** YOUR GOAL **
Can you give the lines again, starting at the line that contains "This screenshot has" and running through the end of the lines, with "section" switched to "page" and everything else left unchanged? Leave the pictures out of your answer.

::::

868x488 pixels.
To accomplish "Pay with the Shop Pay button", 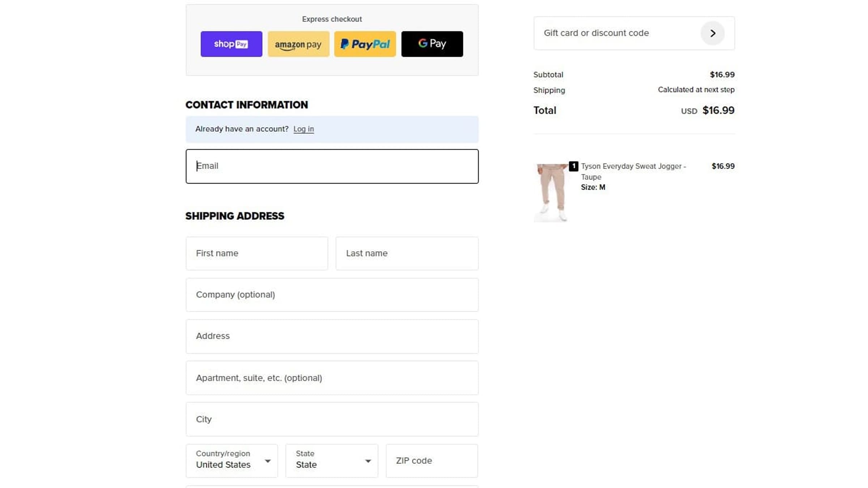I will pyautogui.click(x=231, y=44).
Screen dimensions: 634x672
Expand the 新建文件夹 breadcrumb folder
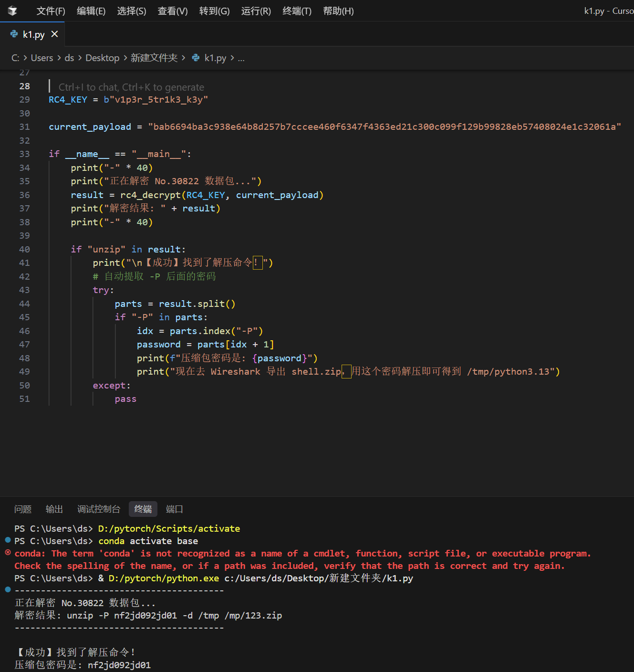(x=154, y=58)
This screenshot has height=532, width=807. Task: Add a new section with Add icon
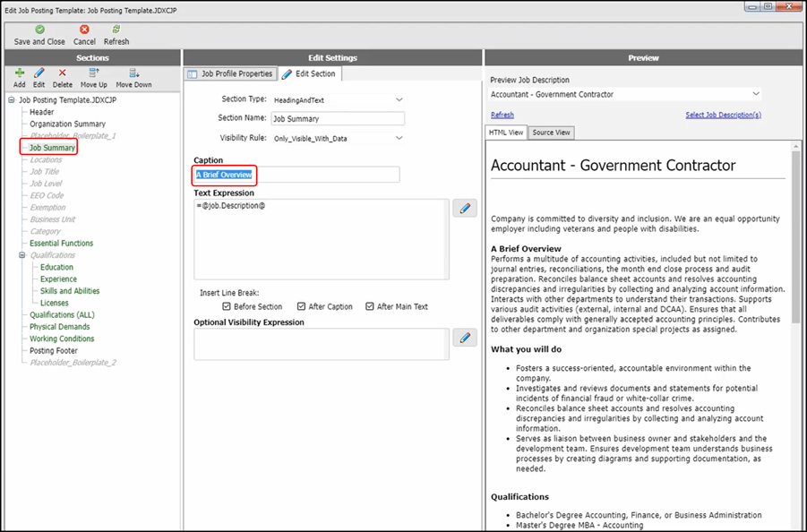pyautogui.click(x=20, y=73)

::::

** WRITTEN ANSWER **
This screenshot has height=532, width=807. Task: Add a new page with Add icon
pyautogui.click(x=20, y=73)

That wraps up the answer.